For him, it was time Ghana became creative in exploring sources of funding to support development.

“Every year and every generation we wait we keep millions of people and families stacked in the poverty and sufferings,” he stressed.

He said in most cases investors who are willing to pay a premium for access to our resources exist beyond our borders and therefore “we need to create structures that allow us access to their funding and if we don’t do that we allow ourselves to remain captives to international companies that take our resources and simply market them to the same groups we choose to ignore”.

He said it was sad that a country like Ghana that has been mining gold since the 5th century would still not have any internationally listed company either in gold or even cocoa and “this must come to an end”.

He cited companies that have been able to create more returns than governments who own the resources used by the companies. He singled out Tullow which he said has raised low-priced bonds in the midst of the current economic crises even at a rate lower than the government of Ghana from whom they receive the mandate to extract resources.

“We all, by now, must be tired of being cheated by foreign companies and we are restraining ourselves from using the same vehicles that they use. We have to maximise value of our income that is due the republic from our mineral wealth for the benefit of our citizens and that is the primary aim of the MIIF,” he stressed.

But the alliance of civil society organisations (CSOs) working on extractives, anti-corruption and good governance asked the government to suspend the establishment of the special purpose vehicle (SPV), Agyapa Royalties, to manage the country’s mineral royalties until all documents relating to its establishment and its owners have been disclosed.

CSOs disagree

The CSOs said a consultative process that reflected the views of the people in such an important decision should have been considered.

“What we find even more repulsive about this whole transaction is the provision that permits Agyapa Royalties, a supposed company of the sovereign state registered in a tax haven, to borrow money or raise equity in foreign currency from any source on the back of the gold royalties of Ghanaians without the requirement for any further approval, consent or administrative act of the Government of Ghana – Sect. 33(2)(a).

“Are the managers and directors of Agyapa not politically exposed persons, and were they not selected through a non-competitive process?

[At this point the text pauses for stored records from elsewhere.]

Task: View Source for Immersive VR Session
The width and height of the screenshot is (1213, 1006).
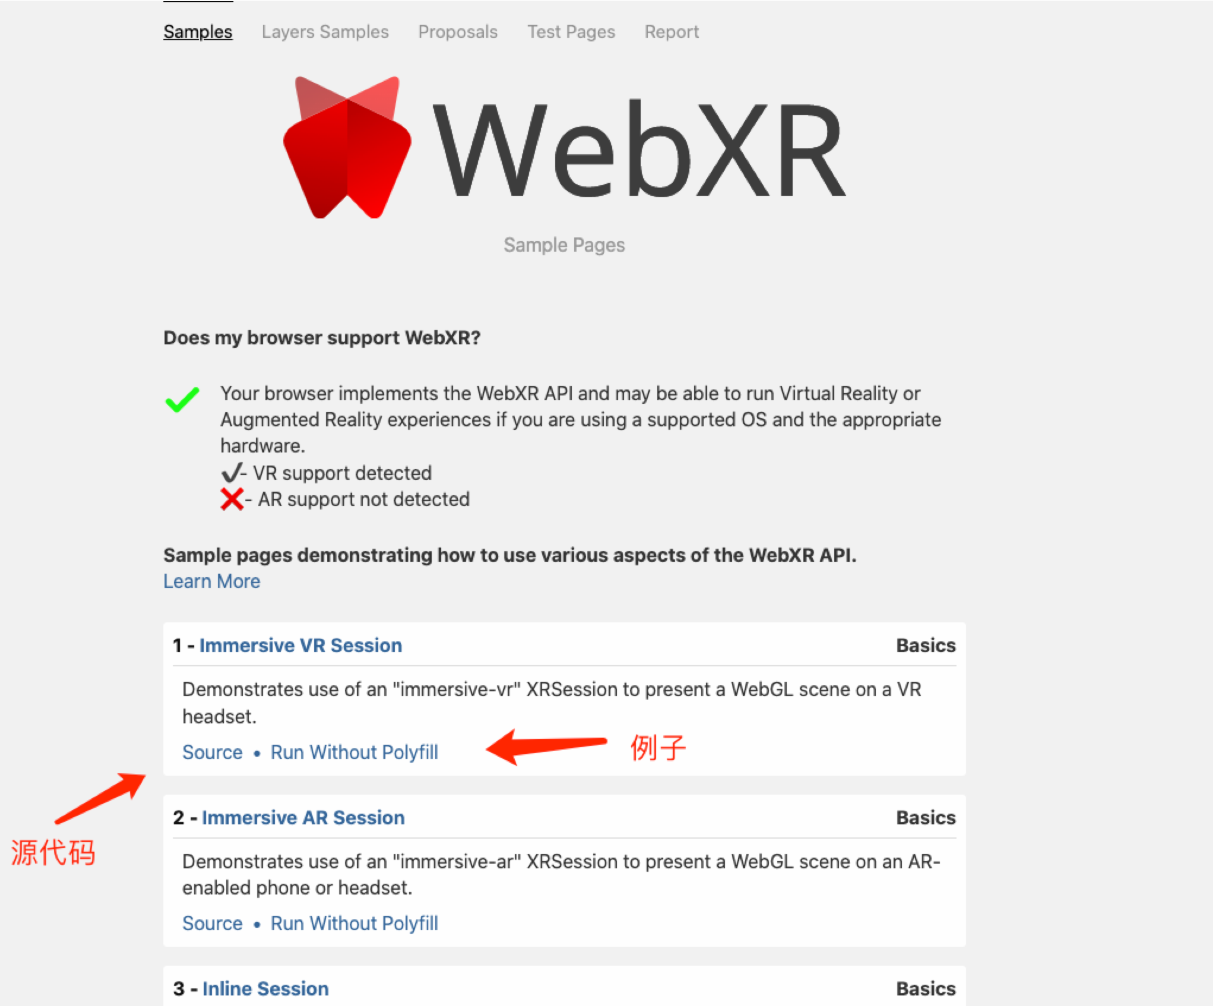Action: point(212,752)
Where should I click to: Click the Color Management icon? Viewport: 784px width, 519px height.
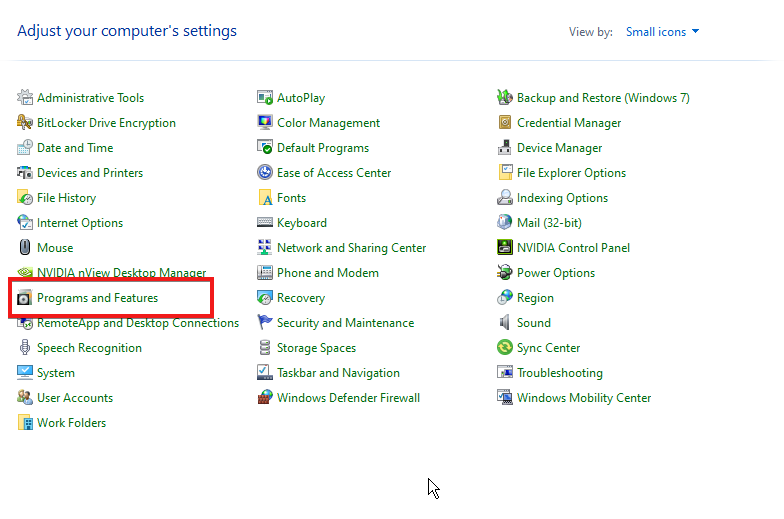tap(265, 123)
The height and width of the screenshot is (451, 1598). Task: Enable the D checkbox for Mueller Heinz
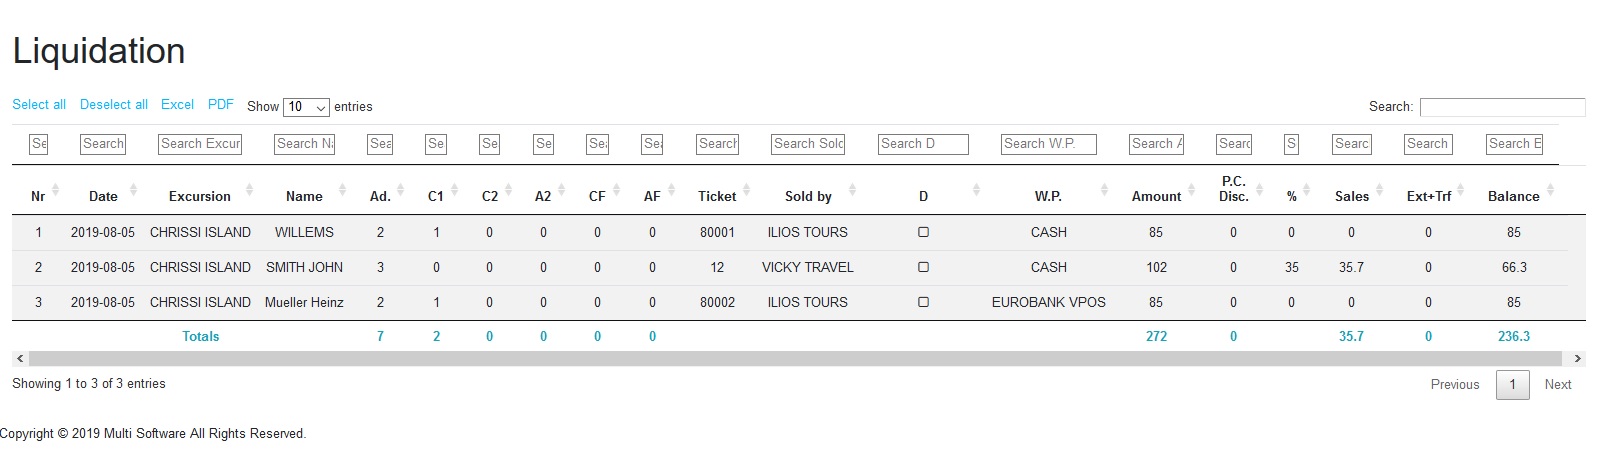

Just last week, we sighted a call for expression of interest placed in the Daily Graphic, inviting prospective consultants for the development of a strategic plan for the MIIF.

“While we welcome the open and transparent process for the firm selection relative to this assignment, we have not found evidence of the same openness in the creation of the SPV and the appointment of its directors,” the group’s Convenor, Dr Steve Manteaw, said.